Reproduce the listing from its first line through the line that contains "click(x=1164, y=162)", including that line. Leave the pictures out.

# Start of Material

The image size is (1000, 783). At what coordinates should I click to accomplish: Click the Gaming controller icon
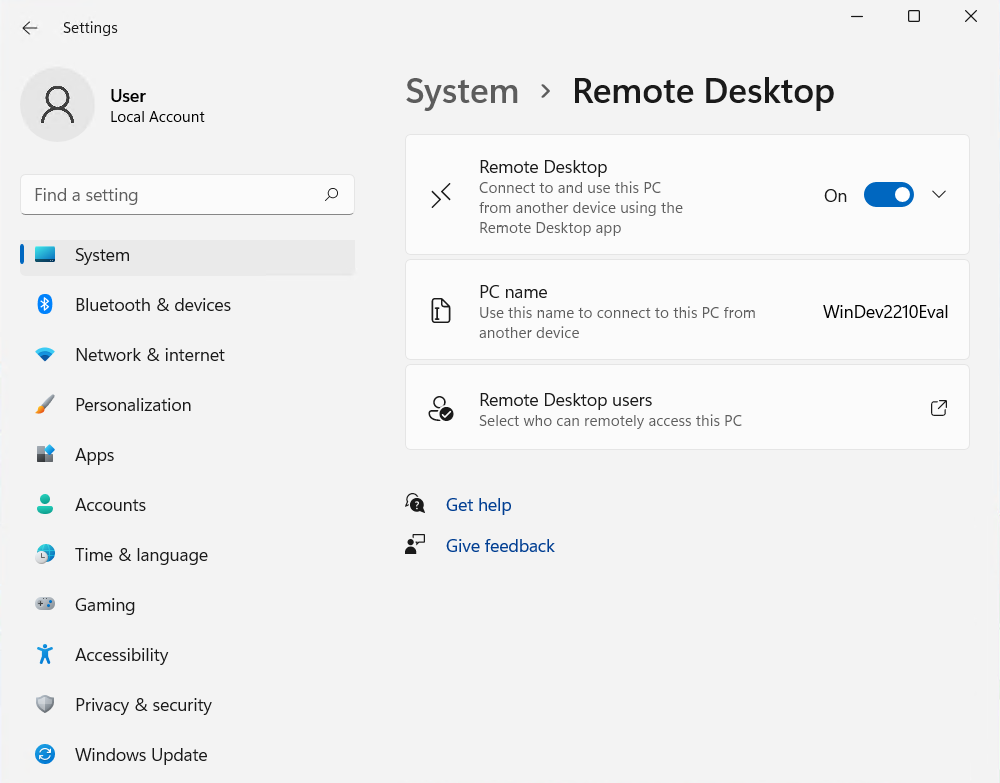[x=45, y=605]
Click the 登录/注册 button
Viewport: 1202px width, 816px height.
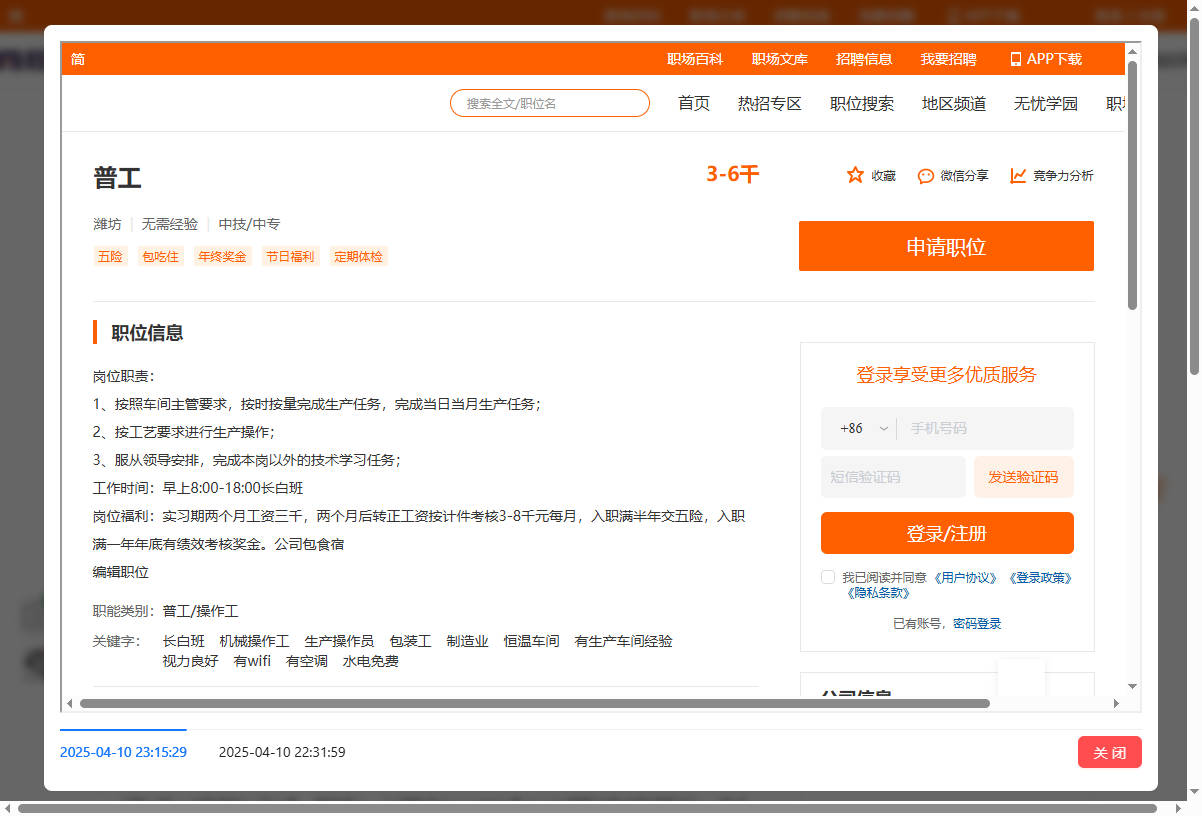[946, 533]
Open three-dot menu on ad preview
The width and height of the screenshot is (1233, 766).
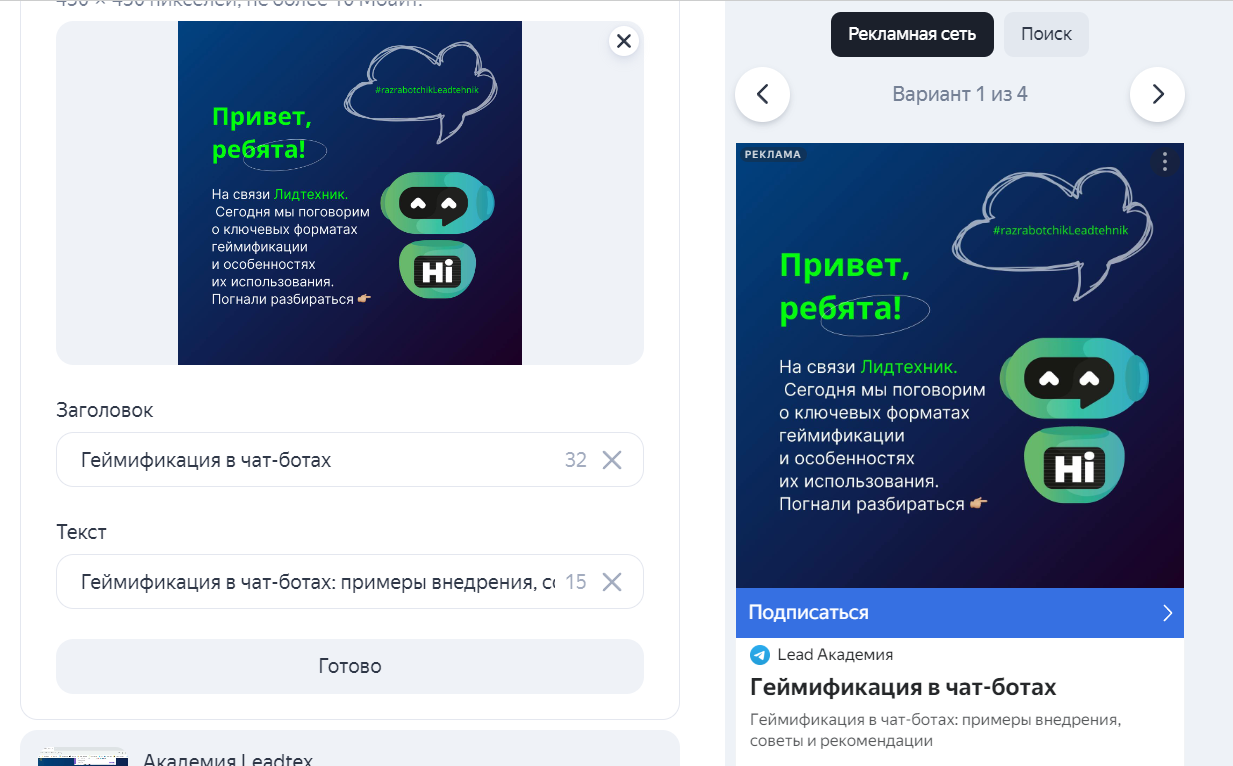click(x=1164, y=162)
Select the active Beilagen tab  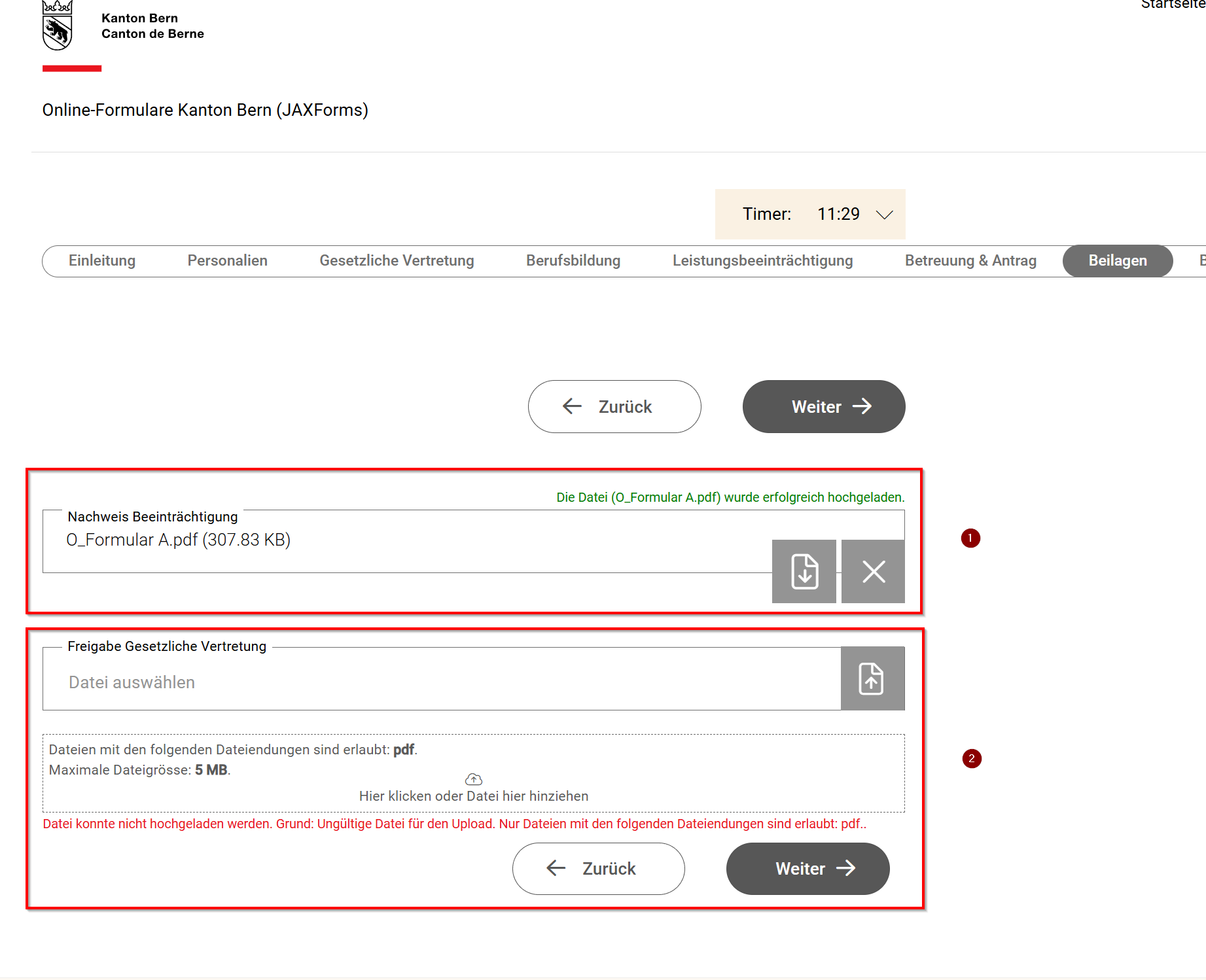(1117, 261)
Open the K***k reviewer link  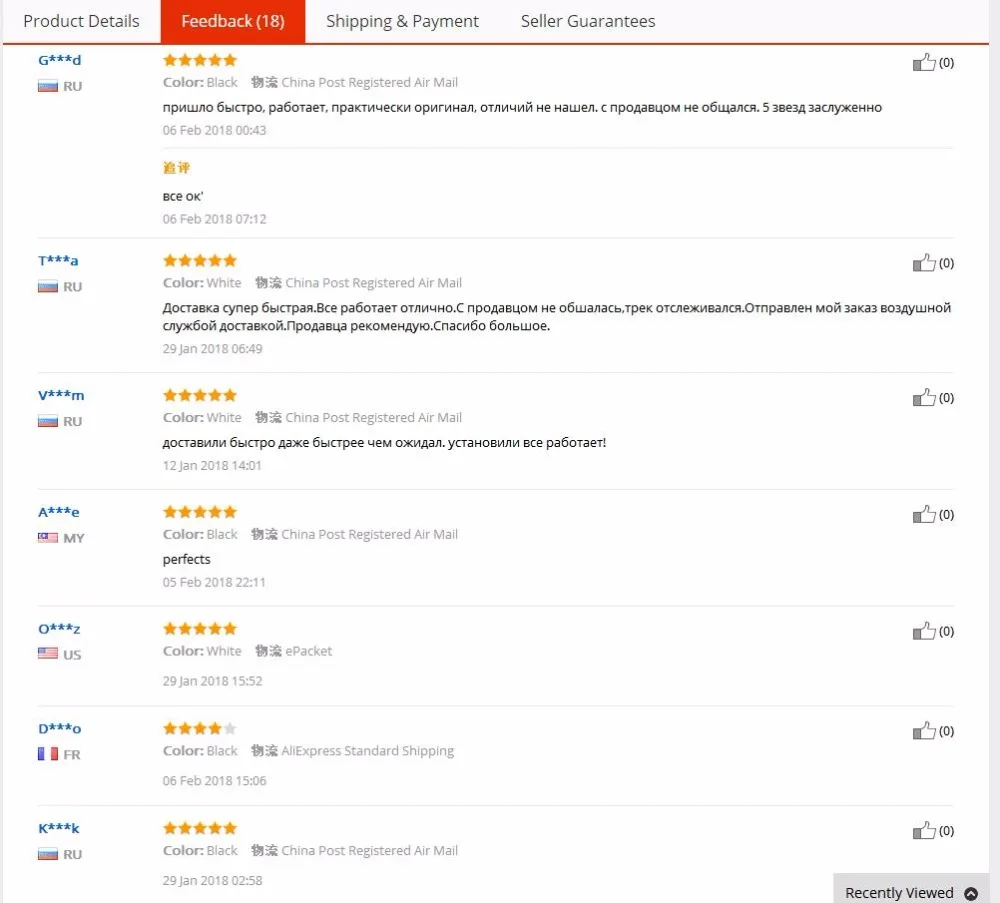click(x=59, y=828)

# End of Material

Answer to this task:
The image size is (1000, 783). At what coordinates should I click to accomplish: Click the Gaming controller icon
[x=45, y=605]
Click the 登录/注册 button
Viewport: 1202px width, 816px height.
[946, 533]
Open three-dot menu on ad preview
The width and height of the screenshot is (1233, 766).
click(x=1164, y=162)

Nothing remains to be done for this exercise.